Many two and four-year schools offer short, intensive courses in a variety of fields and formats over the January break. In my case, I will be delivering “US History since 1877” fully online. Although I’ve taught six-week summer courses for many years, the three-week format is new to me and somewhat daunting. 


I spent a good part of this week deciding how best to assess students in such a short period of time. For better or worse, the students will have to take on a great deal of independent learning and I definitely worry about whether they know what they are getting themselves into: fifteen chapters of historical narrative will be covered in a period of eighteen class days.


After several discussions with colleagues in a variety of disciplines, I decided to break the course into three units of six class-days. Each unit will contain roughly five chapters of material. I will assign a reading quiz for each chapter and a discussion for each unit, which will draw together the major themes of the unit’s chapters. Students will have a research project assigned on the first day and due on the last, a well as a final exam. I’m exhausted just thinking about it! 


I need to continuously remind myself that students take short, intensive courses for a number of reasons, most of which involve needing credits to complete their degree. At the same time, however, I do not want their need to get the course done quickly to take away from what I see as the value of a US history course. This challenge, I believe, may be the greatest to the process of condensing a full-semester course into the time frame of winter session. 

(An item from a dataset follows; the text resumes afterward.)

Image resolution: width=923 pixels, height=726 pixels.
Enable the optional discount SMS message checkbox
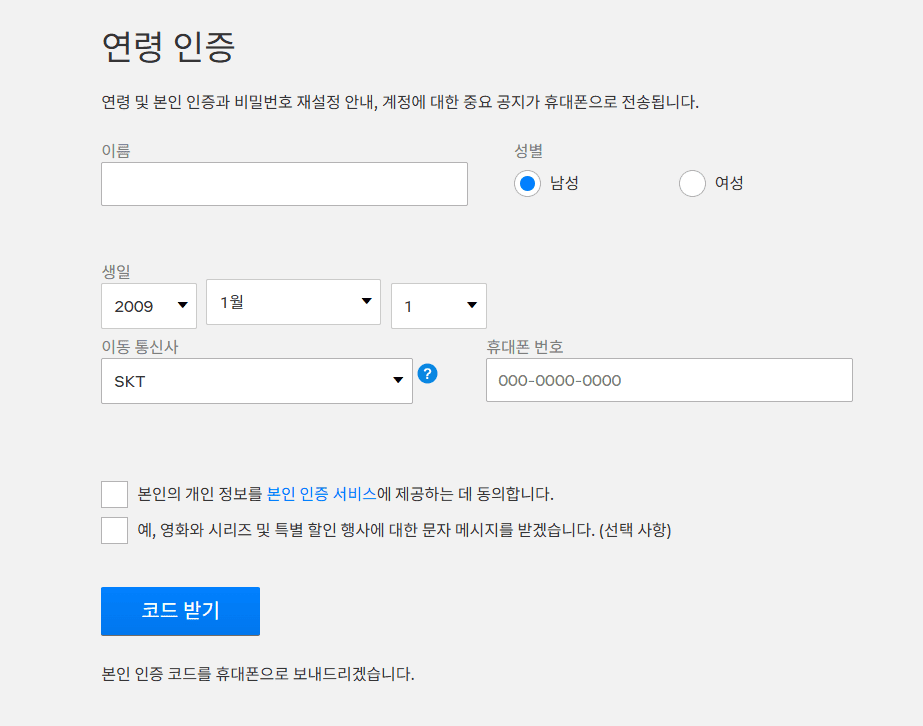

Unlike in typical-length semesters when I rely upon the College’s student evaluations for feedback, I’ve decided to survey the students myself at the end of the January term to find out what did and did not work for them. I’m very curious to learn whether students’ expectations of workload were realistic. And, I’d love to hear from anyone in the Macmillan Community who has taught a three-week intensive course -- history or any other subject. Advice? Suggestions? I’m all ears!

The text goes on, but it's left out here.